- The poster for UFC Fight Night: Condit vs. Alves
- Promotion: Ultimate Fighting Championship
- Date: May 30, 2015
- Venue: Goiânia Arena
- City: Goiânia, Brazil
- Attendance: 3,500

Event chronology
| UFC 187: Johnson vs. Cormier | UFC Fight Night: Condit vs. Alves | UFC Fight Night: Boetsch vs. Henderson |

= UFC Fight Night: Condit vs. Alves =

UFC mixed martial arts event in 2015

UFC Fight Night: Condit vs. Alves (also known as UFC Fight Night 67) was a mixed martial arts event held on May 30, 2015, at the Goiânia Arena in Goiânia, Brazil.

==Background==
The event was the second that the UFC has hosted in Goiânia, Brazil after UFC Fight Night: Belfort vs. Henderson on November 9, 2013.

The event was headlined by a welterweight bout between former WEC & Interim UFC Welterweight champion Carlos Condit and veteran contender Thiago Alves.

A welterweight bout between TJ Waldburger and Wendell Oliveira was originally booked for UFC Fight Night 61. However, the bout was cancelled on the day of the weigh-ins, after Waldburger passed out while cutting weight. The pairing had been rescheduled for this event, but it was scrapped yet again after Waldburger pulled out of the bout on May 19 due to undisclosed reasons. He was replaced by promotional newcomer Darren Till.

Gilbert Burns was expected to face Norman Parke at this event. However, Burns was forced to withdraw from the event due to injury and was replaced by Francisco Trinaldo.

Renato Moicano was expected to face Mirsad Bektić at the event. However, Moicano pulled out of the fight in late April due to a knee injury and was replaced by Lucas Martins.

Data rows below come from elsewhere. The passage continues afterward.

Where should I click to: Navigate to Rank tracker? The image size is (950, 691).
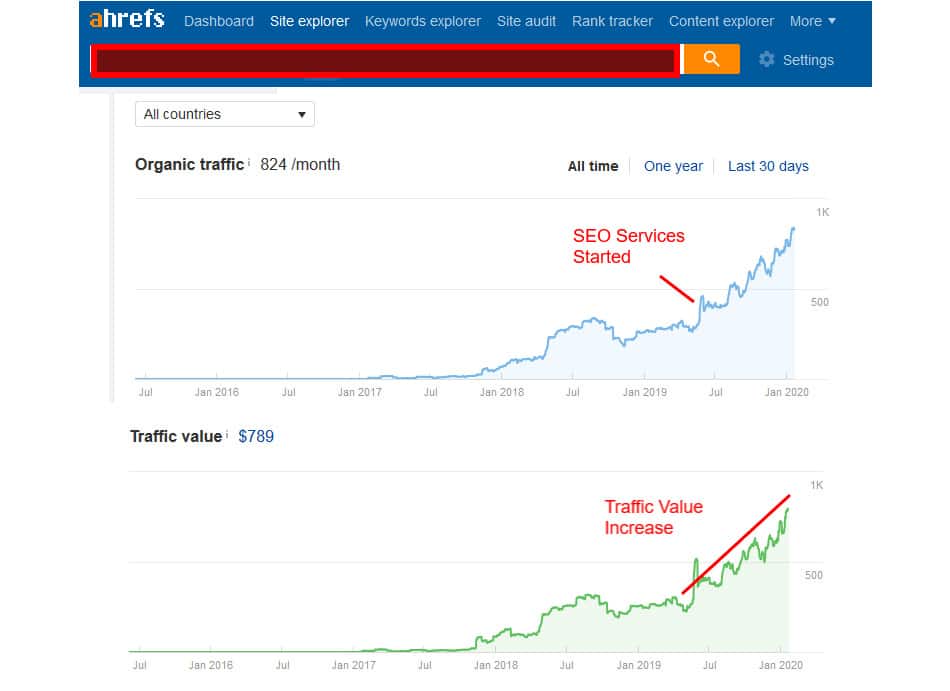click(x=612, y=21)
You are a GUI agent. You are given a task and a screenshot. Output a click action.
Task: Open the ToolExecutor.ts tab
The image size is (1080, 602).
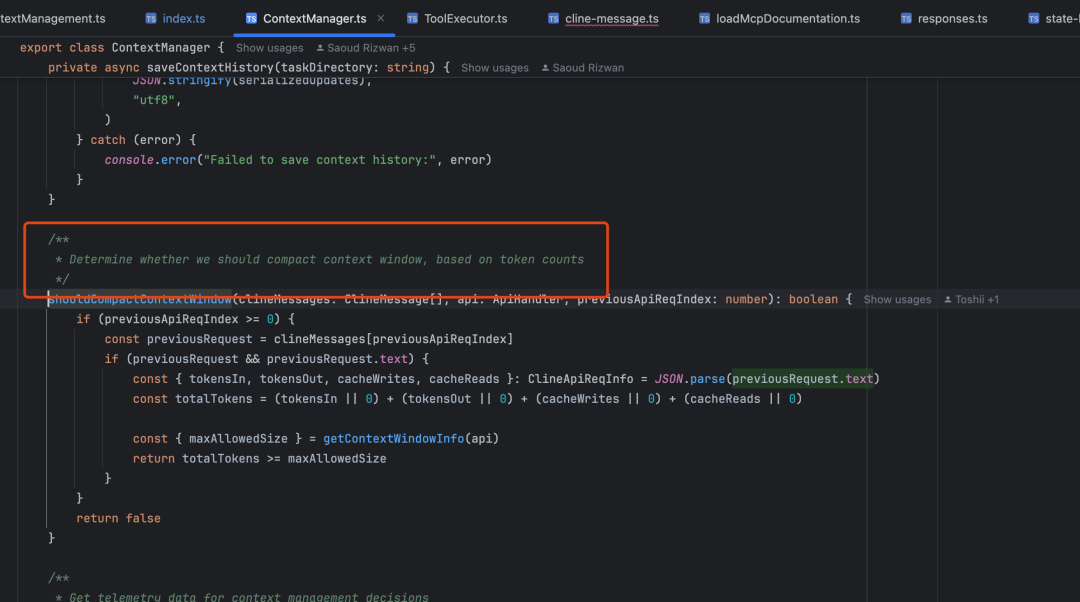point(457,19)
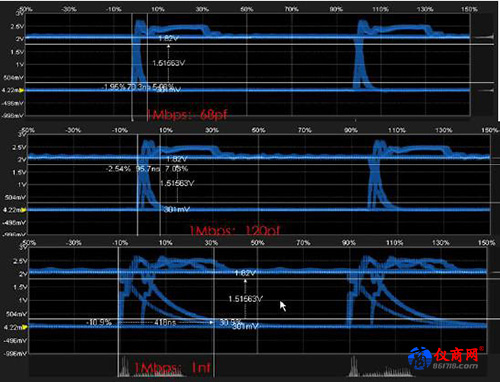Click the 1.82V threshold label in bottom plot
The image size is (500, 382).
click(x=245, y=273)
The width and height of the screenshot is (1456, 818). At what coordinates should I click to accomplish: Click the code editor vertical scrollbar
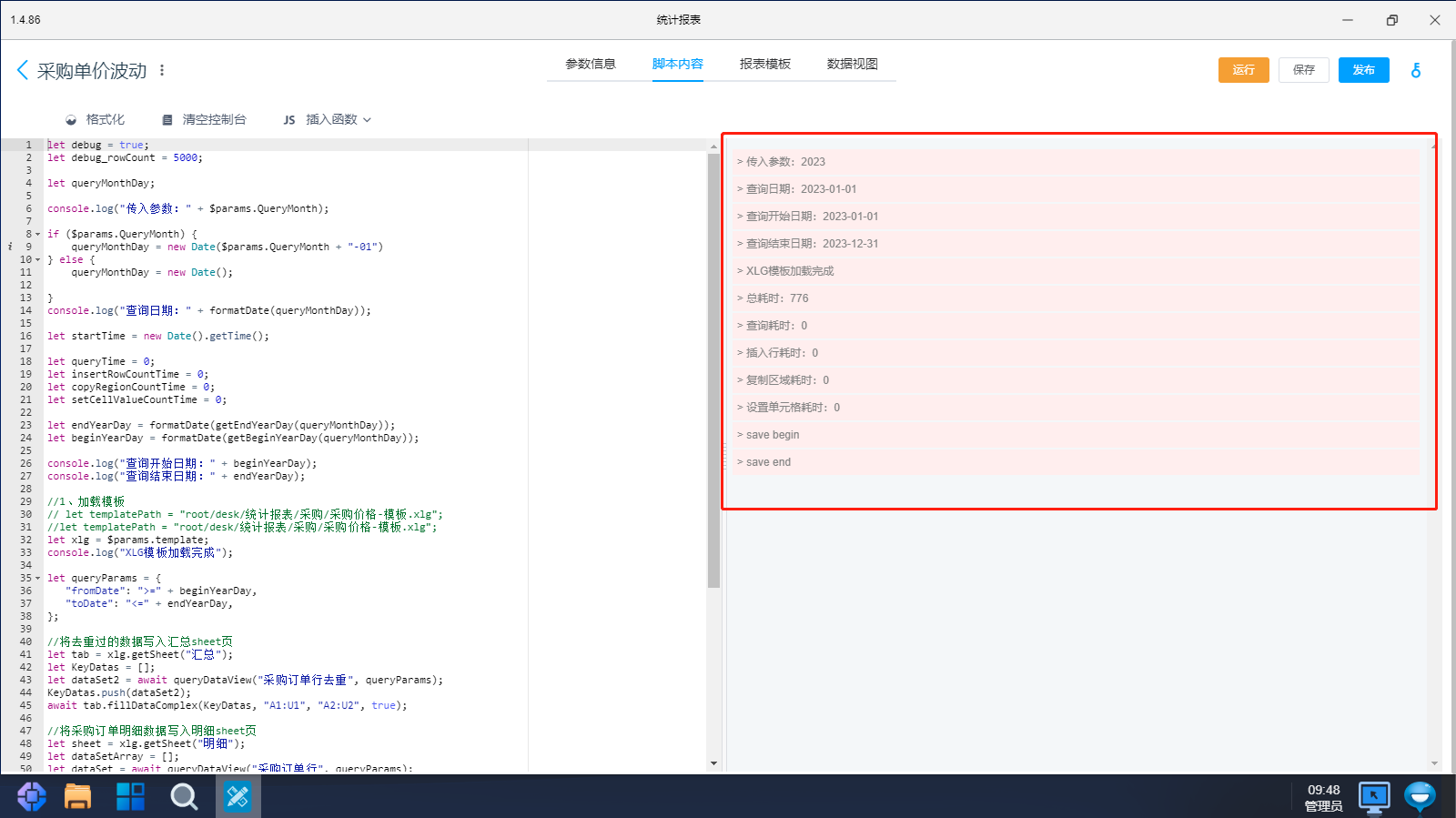pos(713,364)
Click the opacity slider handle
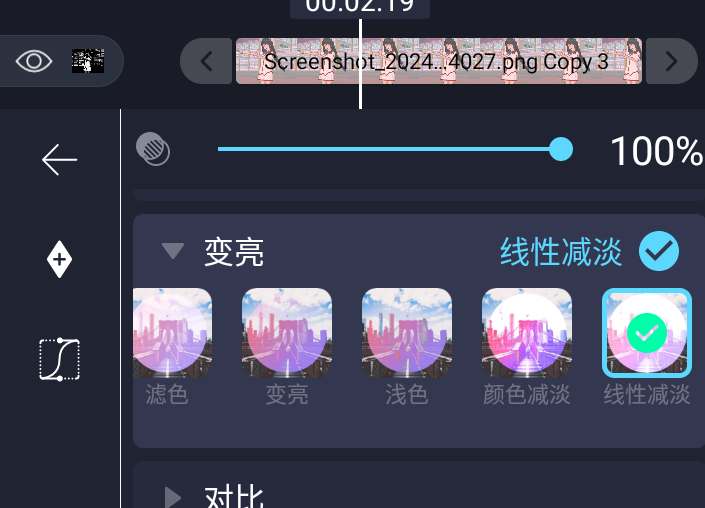Viewport: 705px width, 508px height. 561,149
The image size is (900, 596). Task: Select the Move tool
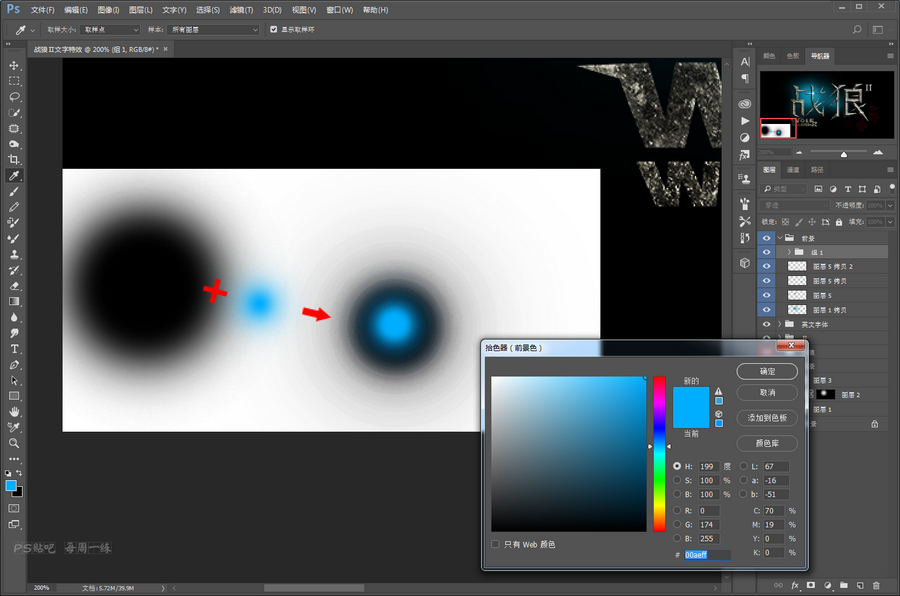click(x=14, y=65)
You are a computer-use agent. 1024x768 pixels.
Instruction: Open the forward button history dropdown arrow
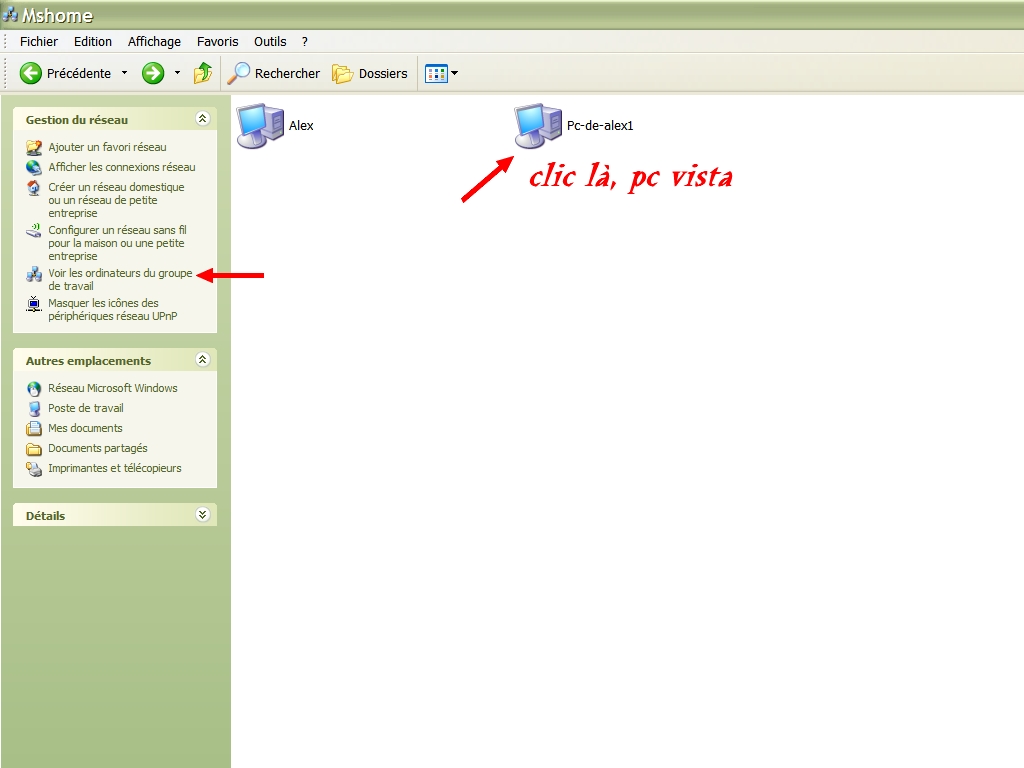pyautogui.click(x=177, y=73)
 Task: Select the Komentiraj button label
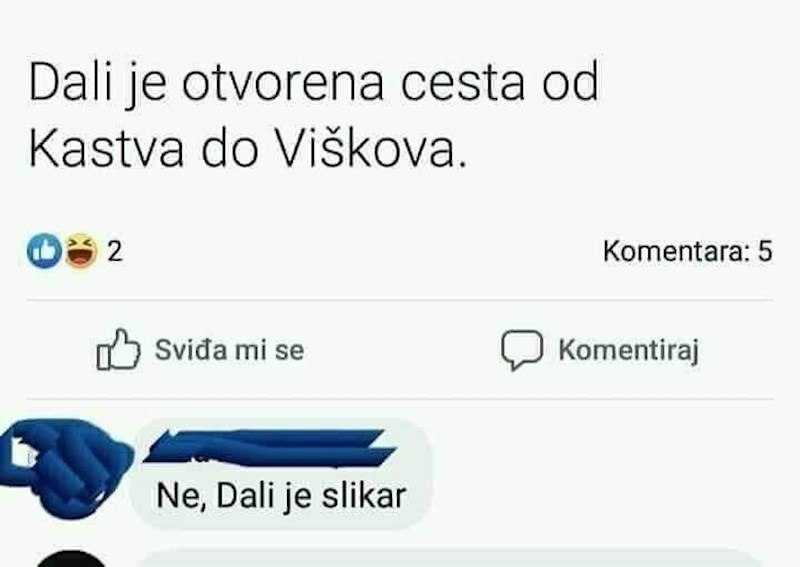tap(629, 351)
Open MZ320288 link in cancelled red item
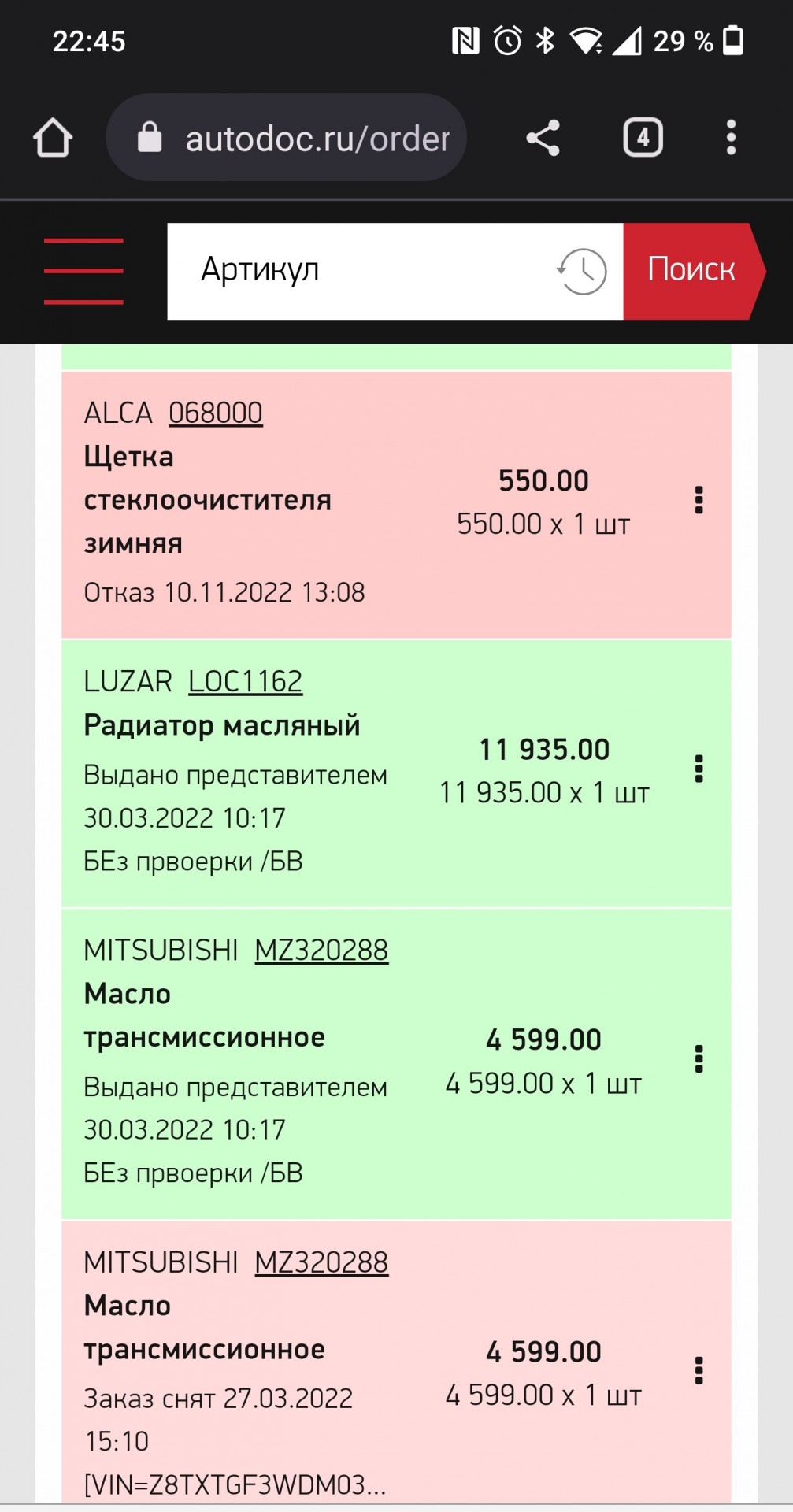 (321, 1262)
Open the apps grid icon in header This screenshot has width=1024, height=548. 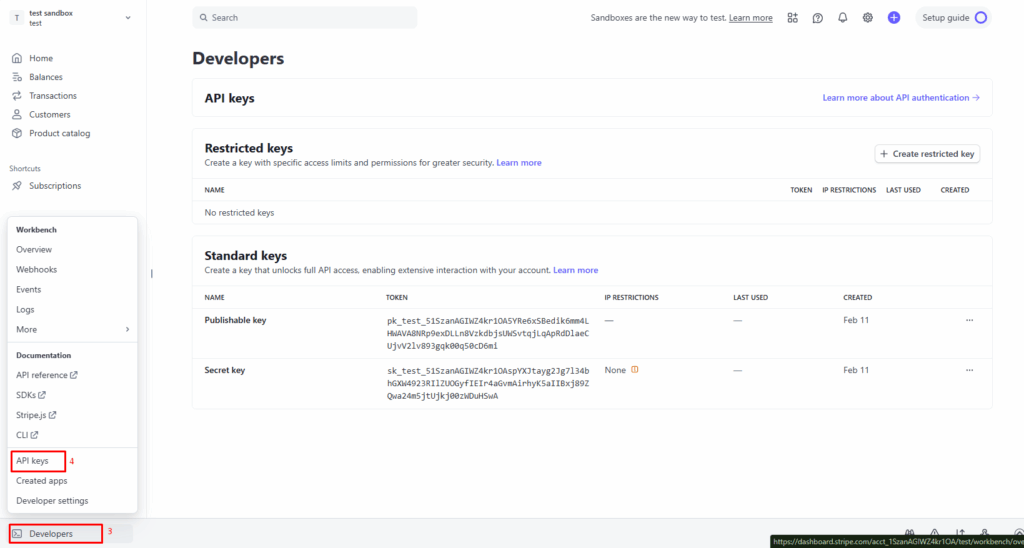coord(793,18)
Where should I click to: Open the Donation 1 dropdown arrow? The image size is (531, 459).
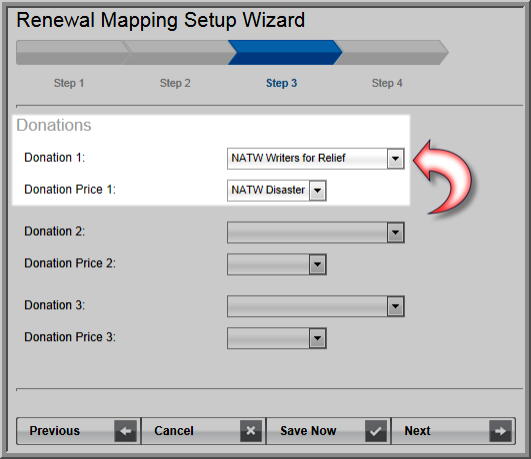(395, 158)
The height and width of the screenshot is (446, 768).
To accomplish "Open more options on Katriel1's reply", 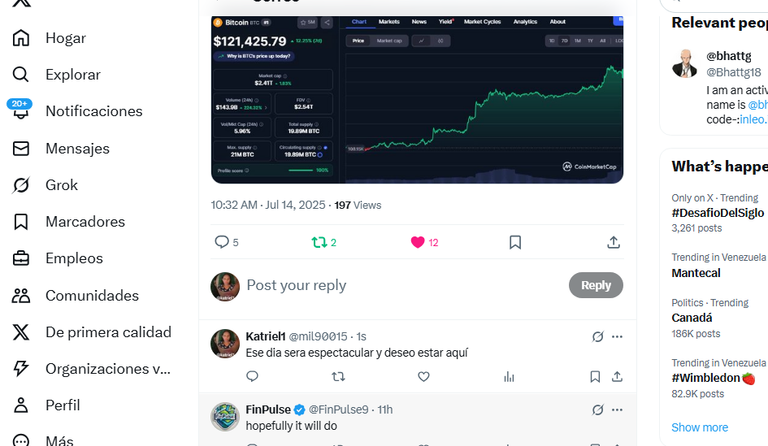I will click(617, 336).
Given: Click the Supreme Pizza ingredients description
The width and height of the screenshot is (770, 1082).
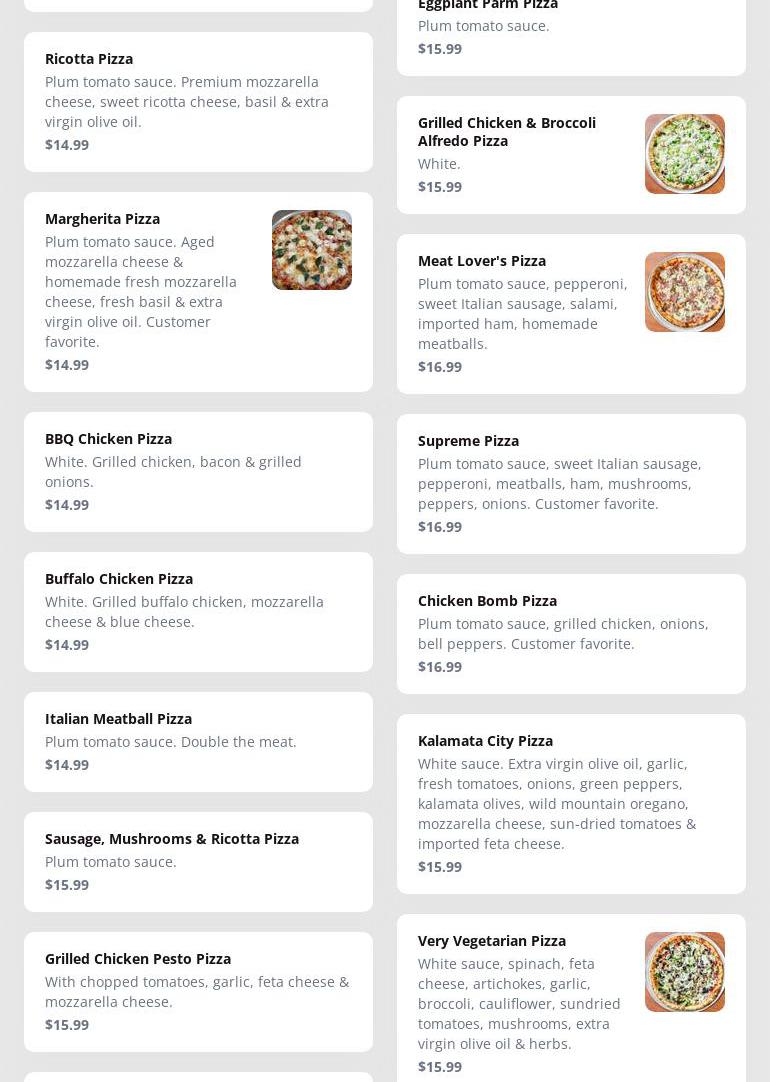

Jessica Penne was expected to face Juliana Lima at the event. However on May 1, Penne was removed from the card and placed into a UFC Women's Strawweight Championship fight against champion Joanna Jędrzejczyk on June 20, 2015 at UFC Fight Night 69. She was replaced by promotional newcomer Ericka Almeida.

Yan Cabral was expected to face K. J. Noons at the event. However on May 19, Cabral pulled out of the fight due to dengue fever and was replaced by Alex Oliveira.

On June 18, it was announced that Rony Jason tested positive for hydrochlorothiazide, which is a banned diuretic, therefore his submission victory against Damon Jackson was overturned and he received a nine-month suspension. The UFC rescinded Jason's $50,000 "Performance of the Night" award. Jason requested an analysis of his second sample, which also came positive for the diuretic.
This card also featured the UFC debut of Darren Till

==Bonus awards==
The following fighters were awarded $50,000 bonuses:

- Fight of the Night: Charles Oliveira vs. Nik Lentz
- Performance of the Night: Charles Oliveira and Rony Jason*

- Due to Jason's failed drug test, UFC rescinded his $50,000 "Performance of the Night" award. The award will not be reissued to a different fighter on the card.